_Task requirements_. Substitute "Display" for "Viewport" throughout the stretch of rows from the line containing "Screen dimensions: 797x389" through the line containing "click(189, 401)", and give back only those lines with everything else unchanged.

-- begin Dataset rows --

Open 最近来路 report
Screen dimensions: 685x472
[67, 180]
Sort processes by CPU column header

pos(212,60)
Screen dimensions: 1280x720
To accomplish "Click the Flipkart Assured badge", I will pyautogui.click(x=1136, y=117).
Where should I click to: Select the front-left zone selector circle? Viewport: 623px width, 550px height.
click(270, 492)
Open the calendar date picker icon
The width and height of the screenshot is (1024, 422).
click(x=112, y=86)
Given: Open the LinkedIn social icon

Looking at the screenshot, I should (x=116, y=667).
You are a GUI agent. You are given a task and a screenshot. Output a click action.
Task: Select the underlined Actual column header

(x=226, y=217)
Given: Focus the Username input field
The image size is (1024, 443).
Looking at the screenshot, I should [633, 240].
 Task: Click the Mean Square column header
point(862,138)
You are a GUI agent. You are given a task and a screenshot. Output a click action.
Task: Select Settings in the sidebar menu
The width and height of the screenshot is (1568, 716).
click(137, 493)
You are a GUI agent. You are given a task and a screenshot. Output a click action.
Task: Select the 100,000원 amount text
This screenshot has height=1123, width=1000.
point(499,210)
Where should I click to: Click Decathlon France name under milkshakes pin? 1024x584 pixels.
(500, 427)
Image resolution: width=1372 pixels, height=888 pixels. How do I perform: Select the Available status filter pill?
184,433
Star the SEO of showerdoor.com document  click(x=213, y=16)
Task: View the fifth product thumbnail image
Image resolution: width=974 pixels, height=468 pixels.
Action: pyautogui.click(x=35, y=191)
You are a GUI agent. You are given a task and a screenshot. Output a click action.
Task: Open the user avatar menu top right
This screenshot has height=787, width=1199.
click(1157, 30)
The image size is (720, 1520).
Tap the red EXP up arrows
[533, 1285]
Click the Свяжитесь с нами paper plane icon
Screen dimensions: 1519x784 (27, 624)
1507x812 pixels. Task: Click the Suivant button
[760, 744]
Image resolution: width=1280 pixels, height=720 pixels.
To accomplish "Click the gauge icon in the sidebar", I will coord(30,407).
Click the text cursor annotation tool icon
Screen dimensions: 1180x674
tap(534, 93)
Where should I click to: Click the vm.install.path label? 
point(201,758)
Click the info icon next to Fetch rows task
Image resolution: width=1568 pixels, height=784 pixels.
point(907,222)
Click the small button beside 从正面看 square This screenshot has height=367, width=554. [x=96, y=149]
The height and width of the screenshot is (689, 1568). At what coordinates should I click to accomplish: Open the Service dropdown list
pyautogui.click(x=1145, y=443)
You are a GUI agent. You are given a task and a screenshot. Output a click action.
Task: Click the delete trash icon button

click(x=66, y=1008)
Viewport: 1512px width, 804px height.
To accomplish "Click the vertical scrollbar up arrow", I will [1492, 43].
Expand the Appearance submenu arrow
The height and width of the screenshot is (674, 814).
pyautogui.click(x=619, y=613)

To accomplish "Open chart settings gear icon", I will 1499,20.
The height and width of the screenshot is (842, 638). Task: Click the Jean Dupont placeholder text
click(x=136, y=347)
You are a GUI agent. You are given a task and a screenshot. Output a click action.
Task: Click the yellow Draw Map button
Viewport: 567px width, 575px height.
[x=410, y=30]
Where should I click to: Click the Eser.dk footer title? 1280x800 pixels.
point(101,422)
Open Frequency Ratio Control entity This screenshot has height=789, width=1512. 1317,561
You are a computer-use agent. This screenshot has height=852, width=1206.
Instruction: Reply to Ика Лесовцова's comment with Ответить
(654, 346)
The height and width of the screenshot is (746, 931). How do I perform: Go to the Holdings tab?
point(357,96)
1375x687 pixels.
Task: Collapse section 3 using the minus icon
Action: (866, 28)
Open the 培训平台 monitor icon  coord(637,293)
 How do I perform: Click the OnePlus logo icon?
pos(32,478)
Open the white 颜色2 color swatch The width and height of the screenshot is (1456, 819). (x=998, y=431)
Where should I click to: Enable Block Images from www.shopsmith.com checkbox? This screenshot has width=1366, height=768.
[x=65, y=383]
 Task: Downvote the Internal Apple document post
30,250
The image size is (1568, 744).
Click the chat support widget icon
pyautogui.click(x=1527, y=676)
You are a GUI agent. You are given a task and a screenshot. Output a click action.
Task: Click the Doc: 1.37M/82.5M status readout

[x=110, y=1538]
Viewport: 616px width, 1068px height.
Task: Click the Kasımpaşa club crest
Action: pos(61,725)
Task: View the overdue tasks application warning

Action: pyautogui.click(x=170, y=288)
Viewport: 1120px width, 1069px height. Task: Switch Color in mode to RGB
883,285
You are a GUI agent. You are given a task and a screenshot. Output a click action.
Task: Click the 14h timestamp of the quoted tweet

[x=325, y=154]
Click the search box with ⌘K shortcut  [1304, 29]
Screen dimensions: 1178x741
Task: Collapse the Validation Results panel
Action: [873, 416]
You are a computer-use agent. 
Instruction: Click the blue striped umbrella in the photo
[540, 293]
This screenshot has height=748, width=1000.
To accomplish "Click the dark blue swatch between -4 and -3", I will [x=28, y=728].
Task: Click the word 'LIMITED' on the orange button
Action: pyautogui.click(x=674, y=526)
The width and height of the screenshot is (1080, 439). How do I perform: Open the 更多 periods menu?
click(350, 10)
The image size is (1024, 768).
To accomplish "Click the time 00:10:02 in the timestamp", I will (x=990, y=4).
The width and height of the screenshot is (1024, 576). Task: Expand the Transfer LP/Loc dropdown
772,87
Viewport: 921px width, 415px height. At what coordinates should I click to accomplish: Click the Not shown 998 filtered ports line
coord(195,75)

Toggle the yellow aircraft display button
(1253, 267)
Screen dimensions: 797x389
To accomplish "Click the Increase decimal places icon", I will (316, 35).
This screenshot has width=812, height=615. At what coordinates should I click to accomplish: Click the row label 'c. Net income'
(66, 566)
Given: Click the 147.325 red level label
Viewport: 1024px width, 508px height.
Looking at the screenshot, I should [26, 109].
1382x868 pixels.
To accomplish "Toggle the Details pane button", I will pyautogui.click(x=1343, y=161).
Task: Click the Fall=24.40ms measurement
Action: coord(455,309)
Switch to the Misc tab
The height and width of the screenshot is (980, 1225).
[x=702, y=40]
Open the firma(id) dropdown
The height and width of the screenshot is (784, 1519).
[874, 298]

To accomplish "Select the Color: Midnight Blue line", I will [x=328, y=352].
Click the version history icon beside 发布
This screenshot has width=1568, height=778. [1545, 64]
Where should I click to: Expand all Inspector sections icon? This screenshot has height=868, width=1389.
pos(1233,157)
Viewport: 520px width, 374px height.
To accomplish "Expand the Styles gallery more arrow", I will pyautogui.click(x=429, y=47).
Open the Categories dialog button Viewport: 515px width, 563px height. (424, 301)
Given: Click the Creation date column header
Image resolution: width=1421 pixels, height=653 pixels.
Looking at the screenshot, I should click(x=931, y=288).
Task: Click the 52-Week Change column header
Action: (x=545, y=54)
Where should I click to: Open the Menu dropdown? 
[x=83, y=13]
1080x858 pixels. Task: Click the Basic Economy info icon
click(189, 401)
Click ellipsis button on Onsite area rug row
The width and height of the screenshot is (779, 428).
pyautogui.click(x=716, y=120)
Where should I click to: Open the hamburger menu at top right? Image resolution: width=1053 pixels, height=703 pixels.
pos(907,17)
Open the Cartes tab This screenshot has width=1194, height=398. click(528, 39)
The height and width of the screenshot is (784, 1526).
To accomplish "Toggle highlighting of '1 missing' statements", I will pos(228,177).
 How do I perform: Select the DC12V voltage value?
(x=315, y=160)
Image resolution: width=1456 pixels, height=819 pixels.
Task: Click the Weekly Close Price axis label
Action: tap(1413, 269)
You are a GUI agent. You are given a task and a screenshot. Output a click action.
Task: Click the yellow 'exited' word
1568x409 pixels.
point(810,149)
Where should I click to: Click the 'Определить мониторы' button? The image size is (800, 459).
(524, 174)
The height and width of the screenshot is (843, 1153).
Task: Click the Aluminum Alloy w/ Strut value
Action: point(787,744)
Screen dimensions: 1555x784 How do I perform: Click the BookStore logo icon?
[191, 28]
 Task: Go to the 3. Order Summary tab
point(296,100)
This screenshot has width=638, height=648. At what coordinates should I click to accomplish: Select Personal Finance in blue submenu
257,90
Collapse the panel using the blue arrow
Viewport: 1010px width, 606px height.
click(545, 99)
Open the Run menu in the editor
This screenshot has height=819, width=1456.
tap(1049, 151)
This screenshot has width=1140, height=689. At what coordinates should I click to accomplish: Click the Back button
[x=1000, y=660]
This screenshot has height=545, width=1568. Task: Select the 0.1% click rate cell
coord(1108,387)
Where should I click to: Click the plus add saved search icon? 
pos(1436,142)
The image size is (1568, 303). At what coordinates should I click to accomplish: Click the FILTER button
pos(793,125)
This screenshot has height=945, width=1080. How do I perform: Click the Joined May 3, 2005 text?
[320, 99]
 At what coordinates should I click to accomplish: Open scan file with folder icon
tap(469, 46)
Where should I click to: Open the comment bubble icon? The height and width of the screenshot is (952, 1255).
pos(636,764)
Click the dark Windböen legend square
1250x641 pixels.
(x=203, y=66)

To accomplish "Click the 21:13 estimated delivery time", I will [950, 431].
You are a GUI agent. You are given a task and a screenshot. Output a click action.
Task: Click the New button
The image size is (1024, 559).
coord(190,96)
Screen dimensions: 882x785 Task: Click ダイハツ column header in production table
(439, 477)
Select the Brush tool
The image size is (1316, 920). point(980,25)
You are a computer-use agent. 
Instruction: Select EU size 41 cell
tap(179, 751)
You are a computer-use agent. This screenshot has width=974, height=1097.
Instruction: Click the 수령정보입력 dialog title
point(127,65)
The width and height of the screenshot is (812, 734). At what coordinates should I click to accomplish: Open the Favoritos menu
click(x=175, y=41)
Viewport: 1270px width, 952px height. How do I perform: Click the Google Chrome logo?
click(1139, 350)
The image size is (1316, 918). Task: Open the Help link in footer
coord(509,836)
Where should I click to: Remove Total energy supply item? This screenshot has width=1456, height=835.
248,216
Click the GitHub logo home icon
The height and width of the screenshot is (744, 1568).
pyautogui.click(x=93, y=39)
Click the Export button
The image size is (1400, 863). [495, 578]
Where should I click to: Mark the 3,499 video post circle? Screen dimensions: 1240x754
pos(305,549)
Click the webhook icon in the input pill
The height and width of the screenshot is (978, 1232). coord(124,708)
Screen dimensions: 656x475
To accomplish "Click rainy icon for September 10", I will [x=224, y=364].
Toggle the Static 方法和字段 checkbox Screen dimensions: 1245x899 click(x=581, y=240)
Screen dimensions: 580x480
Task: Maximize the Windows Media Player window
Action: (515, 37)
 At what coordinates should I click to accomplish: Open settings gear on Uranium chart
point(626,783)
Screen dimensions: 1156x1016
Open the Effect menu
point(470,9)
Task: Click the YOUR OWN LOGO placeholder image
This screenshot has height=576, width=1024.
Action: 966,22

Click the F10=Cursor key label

-- end Dataset rows --

_Answer for the task_.
Screen dimensions: 797x389
To accomplish "Click the Increase decimal places icon", I will (316, 35).
This screenshot has width=812, height=615. At what coordinates should I click to accomplish: Click the row label 'c. Net income'
(66, 566)
Given: Click the 147.325 red level label
Display: 1024px width, 508px height.
Looking at the screenshot, I should [26, 109].
1382x868 pixels.
To accomplish "Toggle the Details pane button", I will pyautogui.click(x=1343, y=161).
Task: Click the Fall=24.40ms measurement
Action: coord(455,309)
Switch to the Misc tab
The height and width of the screenshot is (980, 1225).
[x=702, y=40]
Open the firma(id) dropdown
The height and width of the screenshot is (784, 1519).
[874, 298]

To accomplish "Select the Color: Midnight Blue line", I will [x=328, y=352].
Click the version history icon beside 发布
This screenshot has width=1568, height=778. [1545, 64]
Where should I click to: Expand all Inspector sections icon? This screenshot has height=868, width=1389.
pos(1233,157)
Display: 520px width, 374px height.
To accomplish "Expand the Styles gallery more arrow", I will pyautogui.click(x=429, y=47).
Open the Categories dialog button Display: 515px width, 563px height. (424, 301)
Given: Click the Creation date column header
Image resolution: width=1421 pixels, height=653 pixels.
Looking at the screenshot, I should click(x=931, y=288).
Task: Click the 52-Week Change column header
Action: (x=545, y=54)
Where should I click to: Open the Menu dropdown? 
[x=83, y=13]
1080x858 pixels. Task: Click the Basic Economy info icon
click(189, 401)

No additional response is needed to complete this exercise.